# First Attempt



## builderofstuff (Feb 14, 2011)

So I'm almost embarrassed to post these pics because compared to all of the awesome slingshots I've seen on here this one is pretty ugly. Basically I always have 12" long scraps of 1/4" steel rod laying around the shop because they are scraps from the harmonica neck racks that I make. So I wanted to find a use for them, making slingshot frames seemed to be the answer. I bent this one up with really no plan of attack so to speak, because I wanted to see if 12" was long enough to make something useful from. This one is pretty small, about 4 1/4" inches long, but it fits in my hand pretty well. I imagine that if I had made something more basic in shape like a V it would yield a slightly larger slingshot frame. The handle part was wrapped in leather lacing that I cut from some of my scrap leather, since leatherworking is another hobby of mine. Anyway, as I said, I'm a bit embarrassed to post these, but I guess we all have to start somewhere. hahaha

Chris
www.blowyourbrassoff.com


----------



## harpersgrace (Jan 28, 2010)

a little small for me but nice work...looks like it will be a good pocket shooter


----------



## builderofstuff (Feb 14, 2011)

Thanks, now I just need to figure out what to do for bands.

Chris


----------



## BaneofSmallGame (Sep 22, 2010)

Embarrassed!!! Are you kidding me! That is a beauty, there are many shooters and makers on here (including myself!) who dream of crafting a bent rod shooter, especially one of that caliber. Mainly because they lack the tools, materials, and experience to execute it correctly. You did a fine job and achieved a very fine shape and luster to it.

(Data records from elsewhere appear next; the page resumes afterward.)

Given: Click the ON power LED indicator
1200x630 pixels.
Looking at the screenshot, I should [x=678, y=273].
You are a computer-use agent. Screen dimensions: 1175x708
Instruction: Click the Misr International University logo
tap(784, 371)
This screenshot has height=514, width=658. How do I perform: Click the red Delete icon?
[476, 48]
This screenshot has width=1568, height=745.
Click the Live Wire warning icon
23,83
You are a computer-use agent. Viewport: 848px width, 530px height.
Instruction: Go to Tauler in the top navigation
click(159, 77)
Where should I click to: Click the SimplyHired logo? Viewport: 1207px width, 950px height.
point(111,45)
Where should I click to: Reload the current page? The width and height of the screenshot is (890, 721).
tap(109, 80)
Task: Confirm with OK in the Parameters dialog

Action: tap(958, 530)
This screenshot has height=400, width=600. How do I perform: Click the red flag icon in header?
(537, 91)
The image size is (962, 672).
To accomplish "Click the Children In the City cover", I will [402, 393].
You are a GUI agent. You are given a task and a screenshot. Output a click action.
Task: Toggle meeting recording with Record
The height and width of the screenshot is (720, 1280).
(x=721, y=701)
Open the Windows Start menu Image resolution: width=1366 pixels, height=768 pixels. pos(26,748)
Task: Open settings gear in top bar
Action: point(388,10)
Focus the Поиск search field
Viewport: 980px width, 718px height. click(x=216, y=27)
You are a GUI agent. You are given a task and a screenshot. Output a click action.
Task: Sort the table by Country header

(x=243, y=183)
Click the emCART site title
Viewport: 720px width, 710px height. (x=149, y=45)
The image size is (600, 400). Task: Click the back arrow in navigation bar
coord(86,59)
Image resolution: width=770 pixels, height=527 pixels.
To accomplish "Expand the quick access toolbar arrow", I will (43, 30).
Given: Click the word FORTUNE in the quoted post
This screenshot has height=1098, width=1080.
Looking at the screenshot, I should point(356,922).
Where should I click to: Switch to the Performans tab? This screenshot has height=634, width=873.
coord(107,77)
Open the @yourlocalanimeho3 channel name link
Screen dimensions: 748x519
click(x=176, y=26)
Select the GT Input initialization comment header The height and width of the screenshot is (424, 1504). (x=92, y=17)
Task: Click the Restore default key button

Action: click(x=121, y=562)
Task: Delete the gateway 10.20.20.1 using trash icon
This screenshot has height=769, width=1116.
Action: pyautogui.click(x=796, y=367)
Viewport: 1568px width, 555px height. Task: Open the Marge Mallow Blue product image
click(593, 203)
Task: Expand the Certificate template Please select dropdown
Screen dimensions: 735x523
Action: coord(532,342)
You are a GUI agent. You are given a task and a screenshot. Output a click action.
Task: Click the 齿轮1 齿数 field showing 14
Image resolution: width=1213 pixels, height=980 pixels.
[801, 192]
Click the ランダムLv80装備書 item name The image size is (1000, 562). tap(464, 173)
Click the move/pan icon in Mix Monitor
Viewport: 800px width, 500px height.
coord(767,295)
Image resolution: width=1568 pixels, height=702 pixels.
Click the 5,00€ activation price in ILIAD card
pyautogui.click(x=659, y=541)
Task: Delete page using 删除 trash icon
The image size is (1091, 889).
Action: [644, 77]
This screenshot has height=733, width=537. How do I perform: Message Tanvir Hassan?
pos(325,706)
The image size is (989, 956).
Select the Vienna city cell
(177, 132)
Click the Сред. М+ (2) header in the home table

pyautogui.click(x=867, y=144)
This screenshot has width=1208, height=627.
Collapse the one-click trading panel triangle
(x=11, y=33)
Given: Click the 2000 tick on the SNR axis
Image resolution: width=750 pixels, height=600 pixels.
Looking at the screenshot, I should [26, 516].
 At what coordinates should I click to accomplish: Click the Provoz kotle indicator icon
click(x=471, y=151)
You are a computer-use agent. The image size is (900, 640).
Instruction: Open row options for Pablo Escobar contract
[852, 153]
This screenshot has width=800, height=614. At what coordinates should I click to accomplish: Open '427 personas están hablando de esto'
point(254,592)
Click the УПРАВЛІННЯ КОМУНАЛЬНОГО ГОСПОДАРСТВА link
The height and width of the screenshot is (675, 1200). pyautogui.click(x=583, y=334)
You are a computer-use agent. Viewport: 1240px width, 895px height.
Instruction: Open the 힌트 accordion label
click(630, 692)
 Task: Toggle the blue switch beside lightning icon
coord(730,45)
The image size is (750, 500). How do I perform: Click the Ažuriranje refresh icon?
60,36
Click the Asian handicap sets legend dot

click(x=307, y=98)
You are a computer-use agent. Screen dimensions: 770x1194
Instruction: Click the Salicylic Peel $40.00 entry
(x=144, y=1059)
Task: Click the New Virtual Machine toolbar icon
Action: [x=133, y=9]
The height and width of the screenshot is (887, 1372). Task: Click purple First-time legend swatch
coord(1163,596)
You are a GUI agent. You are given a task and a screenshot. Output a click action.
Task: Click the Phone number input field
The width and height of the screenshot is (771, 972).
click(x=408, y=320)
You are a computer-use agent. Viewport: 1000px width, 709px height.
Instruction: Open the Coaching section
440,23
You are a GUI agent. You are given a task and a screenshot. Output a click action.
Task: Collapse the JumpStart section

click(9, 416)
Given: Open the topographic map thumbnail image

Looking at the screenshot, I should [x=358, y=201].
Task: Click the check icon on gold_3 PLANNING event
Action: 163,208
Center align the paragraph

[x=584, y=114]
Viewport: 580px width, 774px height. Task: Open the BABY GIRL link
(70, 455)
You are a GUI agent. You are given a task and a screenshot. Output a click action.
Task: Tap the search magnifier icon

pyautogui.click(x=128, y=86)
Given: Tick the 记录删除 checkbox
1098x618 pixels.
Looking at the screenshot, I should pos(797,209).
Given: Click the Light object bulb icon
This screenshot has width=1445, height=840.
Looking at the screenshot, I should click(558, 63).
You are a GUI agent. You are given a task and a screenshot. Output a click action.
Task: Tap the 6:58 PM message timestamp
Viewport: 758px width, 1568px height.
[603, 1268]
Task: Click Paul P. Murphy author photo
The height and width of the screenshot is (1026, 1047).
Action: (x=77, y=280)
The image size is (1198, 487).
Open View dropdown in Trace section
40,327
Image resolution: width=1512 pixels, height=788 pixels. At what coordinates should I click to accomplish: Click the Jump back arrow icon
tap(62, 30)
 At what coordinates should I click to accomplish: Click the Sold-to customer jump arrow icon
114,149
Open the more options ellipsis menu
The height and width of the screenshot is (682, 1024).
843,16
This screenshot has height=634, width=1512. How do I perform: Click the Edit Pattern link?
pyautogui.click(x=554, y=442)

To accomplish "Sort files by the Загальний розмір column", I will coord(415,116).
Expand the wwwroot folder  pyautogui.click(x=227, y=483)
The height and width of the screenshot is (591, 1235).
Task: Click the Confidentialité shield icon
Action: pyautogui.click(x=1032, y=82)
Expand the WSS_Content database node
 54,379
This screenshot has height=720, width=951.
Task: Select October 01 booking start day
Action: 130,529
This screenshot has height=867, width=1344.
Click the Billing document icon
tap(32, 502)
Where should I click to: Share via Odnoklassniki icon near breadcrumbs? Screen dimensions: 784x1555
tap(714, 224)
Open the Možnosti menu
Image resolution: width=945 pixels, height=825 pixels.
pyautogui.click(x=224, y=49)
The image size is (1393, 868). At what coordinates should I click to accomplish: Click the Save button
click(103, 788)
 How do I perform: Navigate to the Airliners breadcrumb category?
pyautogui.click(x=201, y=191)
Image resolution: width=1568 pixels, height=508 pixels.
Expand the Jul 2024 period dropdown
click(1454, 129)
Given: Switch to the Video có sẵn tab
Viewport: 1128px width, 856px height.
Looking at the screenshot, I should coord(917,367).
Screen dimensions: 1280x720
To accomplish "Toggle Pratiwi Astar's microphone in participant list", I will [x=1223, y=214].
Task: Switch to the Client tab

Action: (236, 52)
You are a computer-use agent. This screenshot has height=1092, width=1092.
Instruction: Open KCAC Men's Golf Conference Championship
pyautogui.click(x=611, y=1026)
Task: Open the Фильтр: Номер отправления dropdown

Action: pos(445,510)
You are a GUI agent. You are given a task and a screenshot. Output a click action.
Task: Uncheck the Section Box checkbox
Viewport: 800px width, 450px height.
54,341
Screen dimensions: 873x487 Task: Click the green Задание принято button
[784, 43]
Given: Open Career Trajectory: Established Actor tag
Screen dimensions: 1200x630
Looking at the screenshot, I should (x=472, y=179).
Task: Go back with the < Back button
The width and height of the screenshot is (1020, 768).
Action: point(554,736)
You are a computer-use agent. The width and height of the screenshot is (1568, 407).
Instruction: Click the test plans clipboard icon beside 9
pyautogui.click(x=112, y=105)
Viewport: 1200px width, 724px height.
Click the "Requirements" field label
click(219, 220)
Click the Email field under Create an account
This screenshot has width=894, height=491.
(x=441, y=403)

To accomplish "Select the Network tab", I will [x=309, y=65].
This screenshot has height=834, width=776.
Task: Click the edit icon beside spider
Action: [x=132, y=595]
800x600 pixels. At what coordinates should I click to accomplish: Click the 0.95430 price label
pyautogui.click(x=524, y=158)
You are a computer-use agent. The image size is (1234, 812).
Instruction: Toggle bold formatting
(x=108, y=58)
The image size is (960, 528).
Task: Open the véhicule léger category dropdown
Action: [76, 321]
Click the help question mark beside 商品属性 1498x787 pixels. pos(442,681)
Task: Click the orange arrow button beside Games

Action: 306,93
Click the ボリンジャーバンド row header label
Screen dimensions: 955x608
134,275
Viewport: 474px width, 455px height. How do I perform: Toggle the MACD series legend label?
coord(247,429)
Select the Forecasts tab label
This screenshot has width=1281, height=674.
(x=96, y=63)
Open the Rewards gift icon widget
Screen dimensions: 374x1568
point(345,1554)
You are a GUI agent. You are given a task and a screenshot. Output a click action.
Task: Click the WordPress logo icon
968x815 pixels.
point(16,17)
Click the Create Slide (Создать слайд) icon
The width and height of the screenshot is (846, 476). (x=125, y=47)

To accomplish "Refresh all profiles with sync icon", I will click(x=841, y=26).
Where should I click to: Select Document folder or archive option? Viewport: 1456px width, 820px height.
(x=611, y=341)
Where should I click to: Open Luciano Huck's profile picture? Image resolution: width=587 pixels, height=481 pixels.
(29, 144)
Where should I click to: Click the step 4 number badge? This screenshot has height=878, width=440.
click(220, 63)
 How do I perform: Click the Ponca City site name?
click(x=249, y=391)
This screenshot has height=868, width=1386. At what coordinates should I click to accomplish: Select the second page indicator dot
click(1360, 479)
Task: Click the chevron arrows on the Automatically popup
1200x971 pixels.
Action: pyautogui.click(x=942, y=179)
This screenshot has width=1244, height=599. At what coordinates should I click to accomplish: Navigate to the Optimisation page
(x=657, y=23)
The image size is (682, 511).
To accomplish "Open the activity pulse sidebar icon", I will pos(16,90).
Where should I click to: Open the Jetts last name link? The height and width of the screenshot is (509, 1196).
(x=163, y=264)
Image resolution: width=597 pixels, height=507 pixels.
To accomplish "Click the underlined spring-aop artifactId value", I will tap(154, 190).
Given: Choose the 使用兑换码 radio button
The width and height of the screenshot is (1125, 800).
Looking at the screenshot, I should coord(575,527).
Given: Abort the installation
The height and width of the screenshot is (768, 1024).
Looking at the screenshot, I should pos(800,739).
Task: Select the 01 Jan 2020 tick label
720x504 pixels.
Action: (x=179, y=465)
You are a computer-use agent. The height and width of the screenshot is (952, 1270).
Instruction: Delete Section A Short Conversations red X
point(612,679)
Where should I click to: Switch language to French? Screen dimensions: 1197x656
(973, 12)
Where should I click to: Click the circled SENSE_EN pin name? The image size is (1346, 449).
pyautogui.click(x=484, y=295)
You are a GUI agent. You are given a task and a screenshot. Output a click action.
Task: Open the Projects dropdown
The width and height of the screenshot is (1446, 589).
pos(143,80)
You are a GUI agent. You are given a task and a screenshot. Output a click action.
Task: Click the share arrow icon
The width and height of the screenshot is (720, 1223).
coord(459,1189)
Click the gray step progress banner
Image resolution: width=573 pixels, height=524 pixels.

Yes, many of the shooters made these days from wood are gorgeous, I love the look of naturals especially those that I make myself. Yet, there is beauty in simplicity and functionality and a bent rod achieves that. Right of the bat you've crafted a shooter that will last forever, have quick band attachment, be impervious to fork hits, and fit in the pocket at any time.







That is an absolute success!

All in all, I am glad you have joined our ranks, there is nothing to be ashamed of or shy about, you have done very well. Along with that, your leather working background will only prove helpful in this hobby.

Take Care, and welcome to the SSF!!!!

Cheers - John


----------



## Dan the Slingshot Man (Nov 21, 2010)

really really nice, I should try my luck at a bent wire


----------



## e~shot (Jun 3, 2010)

That looks nice shooter


----------



## dragonmaster (Dec 24, 2009)

Good job looks great and welcome to the forum. Thats a great job for the first time you should be proud of it. The small size is real handy and for me easy to shoot. I just snapped a quick picture of one I just finished yesterday will post it soon.


----------



## builderofstuff (Feb 14, 2011)

Thanks for all the compliments everyone. I really appreciate it. The way I made it was I took a piece of 1/4" thick steel about 3 inches long, drilled two 1/4" holes in it 1/2" apart, and staked a couple of short pieces of 1/4" steel rod in them. I clamped that in my vice and then I just heated the rod with the propane torch and then to bend it just put it between the two short 1/4" rods and bent by hand. The trick of it was since I was working with a piece only 12" long, was to figure out what order in which to do the bends. I'm looking forward to my next attempt. I'll probably make some from flat 1/4" thick aluminum as well using my little cnc mill.

Chris


----------



## forest dude (Dec 28, 2010)

I love the simplicity of a well bent shooter. You did a very nice job here! I have pretty good luck with these but it is hard for me to get them exactly symmetrical. I bend the ears first and do the slight fork bends, then I bend it in the middle which is were I get a little off at times. There's probably a better way. People continue to impress me with their skills on this forum and I try to learn something new every day. I checked out your site, and wow, you do some nice custom work!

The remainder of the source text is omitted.